Als MSC Schwester ist es für mich ausschlaggebend mit Armen zu arbeiten, zu lernen und die Bibel zu lesen. Es macht einen Unterschied, ob man die Bibel aus der Realität in Deutschland liest oder aus der Perspektive der armen Frauen in Peru. Das Zusammenspiel von Leben, Wirklichkeit und Glauben habe ich mit den peruanischen Frauen neu erfahren.

Einmal haben wir zusammen Exodus gelesen, aus dem Buche Mose „Ich habe das Leid meines Volkes gesehen… ich bin gekommen um mein Volk zu befreien.“ Das war in einer Situation in der der Stadtteil weder fließendes Wasser, noch eine Verkehrsverbindung hatte. Da war das eine wichtige Botschaft für die Frauen! Gott interessiert sich für uns, wir sind ihm nicht gleichgültig!

Wenn ich überlege wofür ich mich einsetze und ob ich z.B. an Demos oder Märschen teilnehme, dann frag ich mich, ob es zu Jesu Aussage passt „Ich bin gekommen, damit sie Leben haben, Leben in Fülle.“ Manchmal kommt mir so ein Marsch dann vor wie eine große Prozession: unterwegs sein für das Leben, für das Leben derer, die wenig Möglichkeiten haben.

Was ist das Ziel deiner Arbeit?

Ich möchte Menschen zueinander zu bringen und zu unterstützen. Damit sie sich artikulieren und sich vernetzen. Es ist schön, wenn sie sich kennen und gegenseitig bereichern. Alle lernen gleichzeitig miteinander und voneinander!
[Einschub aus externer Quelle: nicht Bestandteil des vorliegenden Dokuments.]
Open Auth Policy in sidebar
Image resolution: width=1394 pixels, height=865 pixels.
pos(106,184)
Dabei ist nicht wichtig, ob sie katholisch sind, sondern dass sie Personen sind, die sich für ein Miteinander interessieren und einsetzen.
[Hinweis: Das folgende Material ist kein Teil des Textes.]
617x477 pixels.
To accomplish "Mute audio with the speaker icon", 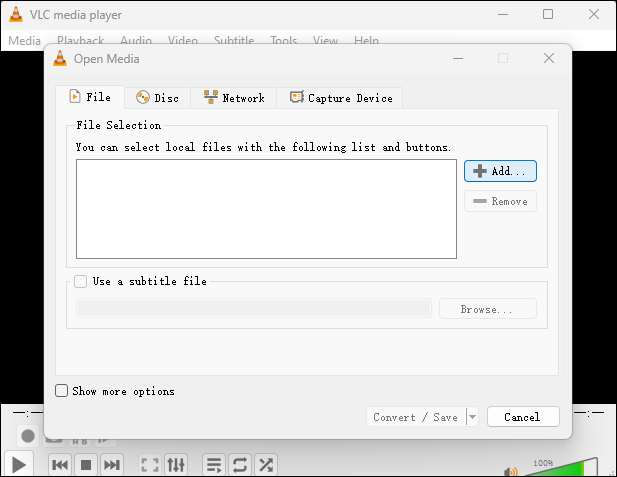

Was kennzeichnet deine Spiritualität?

Ich bin Missionsschwester vom Heiligsten Herzen Jesu, das ist gerade das Richtige für mich! Mir ist das Bewusstsein wichtig aus der Liebe des Herzens Jesu zu leben und gemeinsam zu wachsen. Das macht mich kreativ. Ich hätte es nie gedacht, aber heutzutage bin ich echt kreativ.

Ich finde es schön, Menschen nahe zu bringen, was ich persönlich wichtig für das Leben finde und das weiter zu geben. Und ich bin sensibel dafür, wenn Unrecht geschieht und wenn die Rechte von Menschen missachtet werden, das habe ich schon als Kind gespürt.

Gleichzeitig ist der Reichtum unserer Spiritualität die Gegenseitigkeit: ich empfange viel mehr von den Menschen, als ich geben kann. Die Frauen in unseren Kursen sagen das oft so schön. Ich bin da eher Münsterländerin, ich drücke mich nicht so oft aus. Aber wir sind da ein sehr gutes Team, lernen voneinander, fördern uns gegenseitig und leben aus einem Geist. Die Realität in Peru ist derzeit sehr kritisch. Da ist das Miteinander zentral!